# [Exercise directions]
Print every line of the data below word for word, but leave out the pictures.

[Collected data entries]
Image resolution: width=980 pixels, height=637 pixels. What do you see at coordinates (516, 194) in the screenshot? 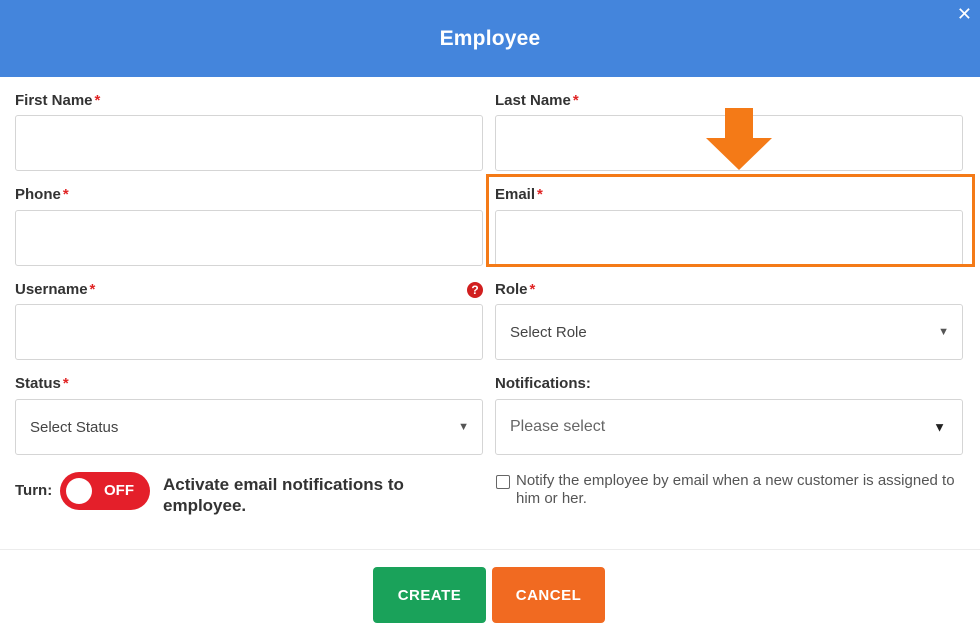
I see `email-label-text: Email` at bounding box center [516, 194].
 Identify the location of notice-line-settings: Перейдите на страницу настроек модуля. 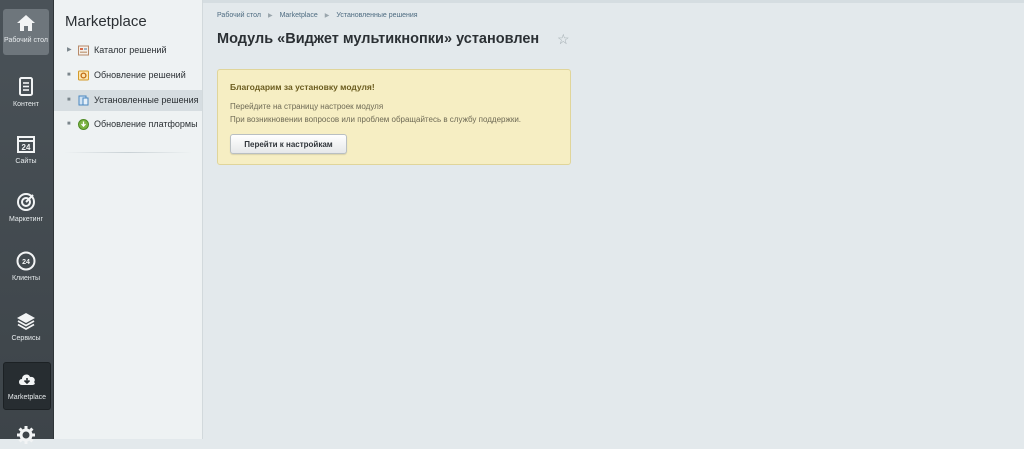
(307, 106).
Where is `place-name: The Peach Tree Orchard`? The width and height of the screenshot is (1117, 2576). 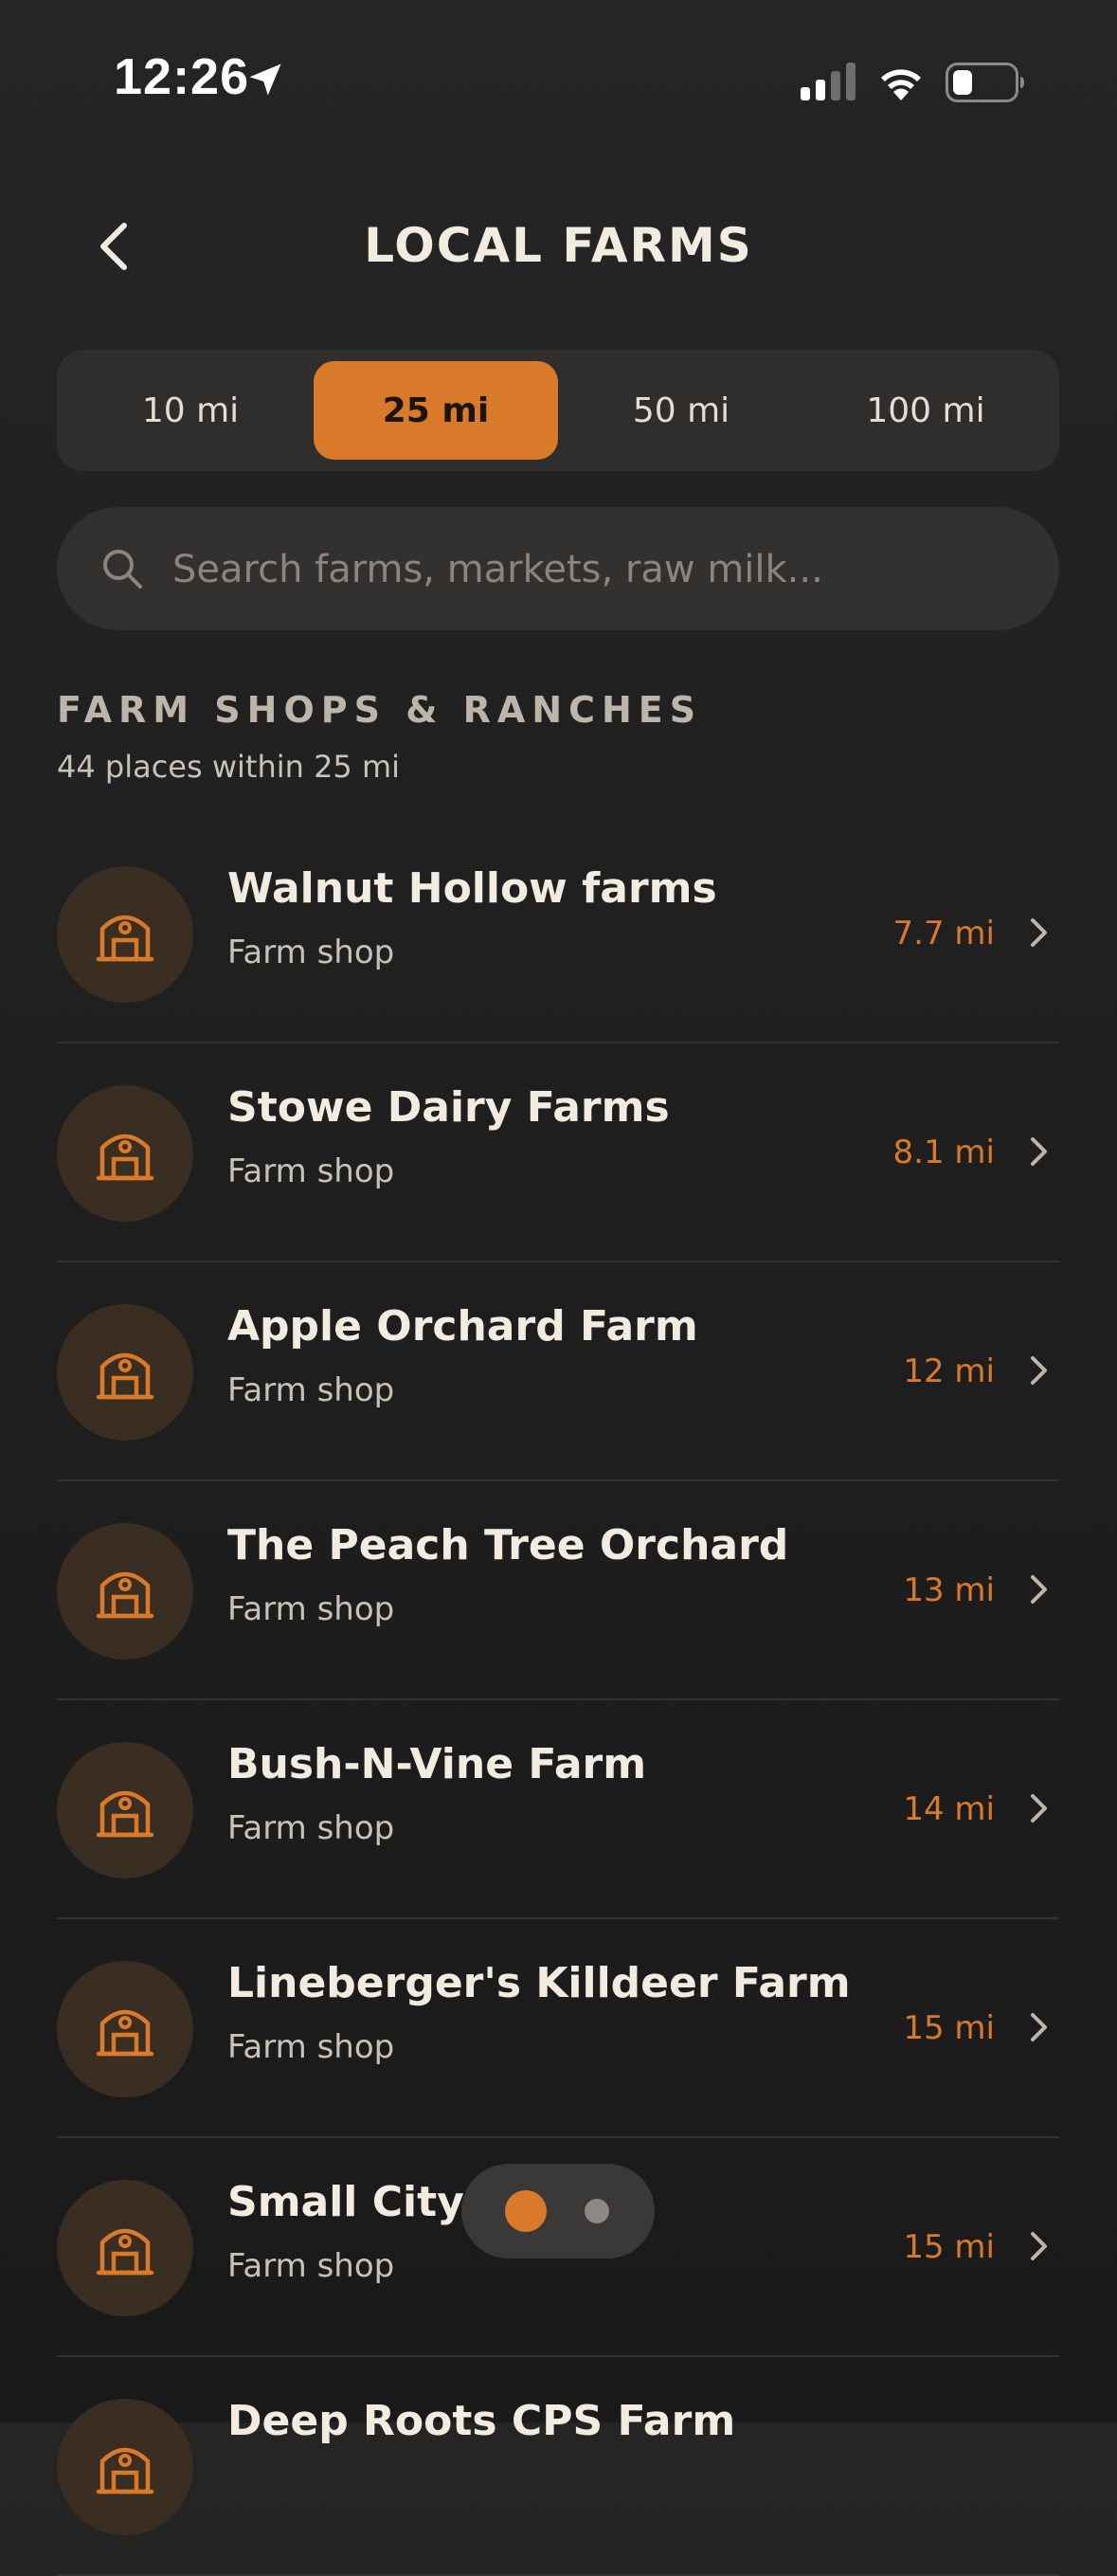
place-name: The Peach Tree Orchard is located at coordinates (508, 1545).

# [Answer for this exercise]
Image resolution: width=980 pixels, height=637 pixels. What do you see at coordinates (516, 194) in the screenshot? 
I see `email-label-text: Email` at bounding box center [516, 194].
 Identify the location of notice-line-settings: Перейдите на страницу настроек модуля. 
(307, 106).
Where is `place-name: The Peach Tree Orchard`? The width and height of the screenshot is (1117, 2576). 
place-name: The Peach Tree Orchard is located at coordinates (508, 1545).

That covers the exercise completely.